_What is being asked_
Find the line that contains "Privacy Policy (22, 2524)"; please output it and each line after it, exactly as shown, up to the end of the entries below, skipping pictures.

_Records supplied_
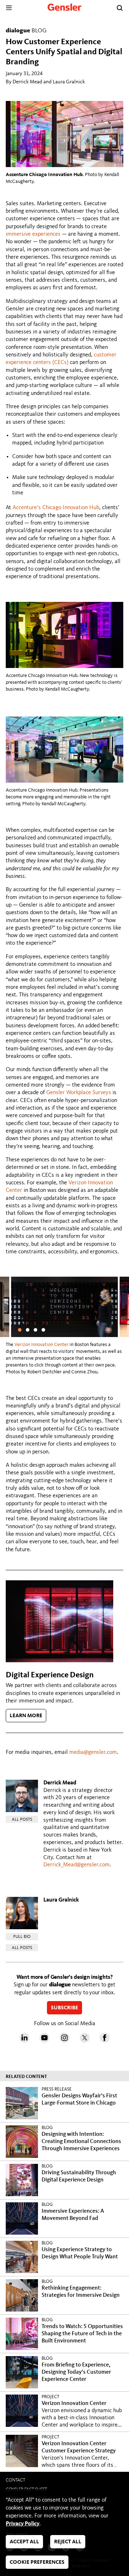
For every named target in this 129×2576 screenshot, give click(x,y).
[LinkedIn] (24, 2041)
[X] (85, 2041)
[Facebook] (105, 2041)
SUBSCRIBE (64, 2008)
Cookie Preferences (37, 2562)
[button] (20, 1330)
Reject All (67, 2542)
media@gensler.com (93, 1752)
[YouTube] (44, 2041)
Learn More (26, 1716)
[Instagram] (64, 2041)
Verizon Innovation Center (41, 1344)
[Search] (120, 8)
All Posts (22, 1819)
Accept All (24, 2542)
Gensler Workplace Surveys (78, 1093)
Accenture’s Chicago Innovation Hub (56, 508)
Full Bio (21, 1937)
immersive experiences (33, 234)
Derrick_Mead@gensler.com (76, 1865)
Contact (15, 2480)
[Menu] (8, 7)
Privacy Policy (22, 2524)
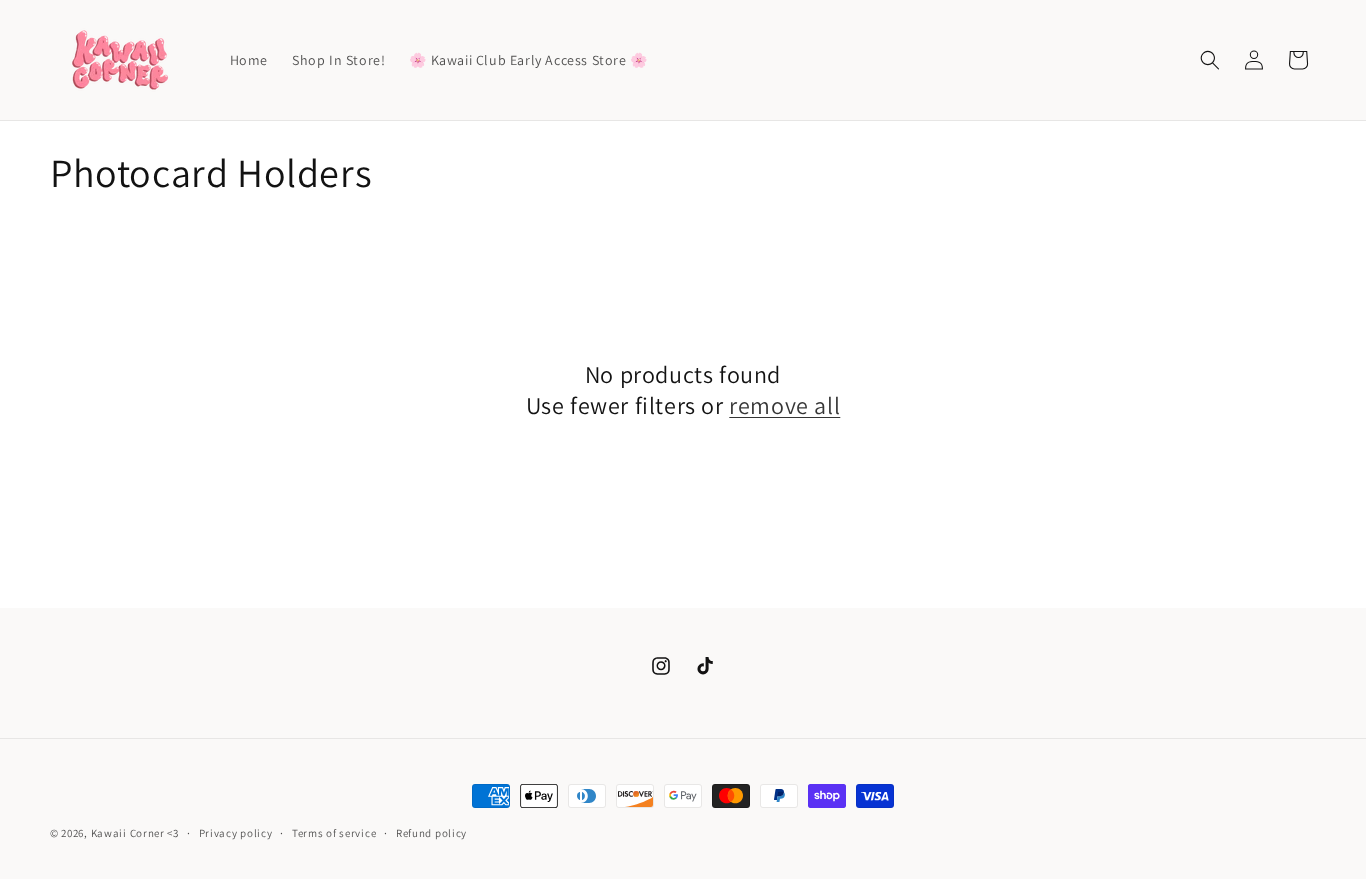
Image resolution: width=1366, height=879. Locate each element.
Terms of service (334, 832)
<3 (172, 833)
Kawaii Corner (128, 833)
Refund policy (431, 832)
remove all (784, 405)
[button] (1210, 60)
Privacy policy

_Output for this task_
Privacy Policy (22, 2524)
Image resolution: width=1366, height=879. Locate each element.
Terms of service (334, 832)
<3 (172, 833)
Kawaii Corner (128, 833)
Refund policy (431, 832)
remove all (784, 405)
[button] (1210, 60)
Privacy policy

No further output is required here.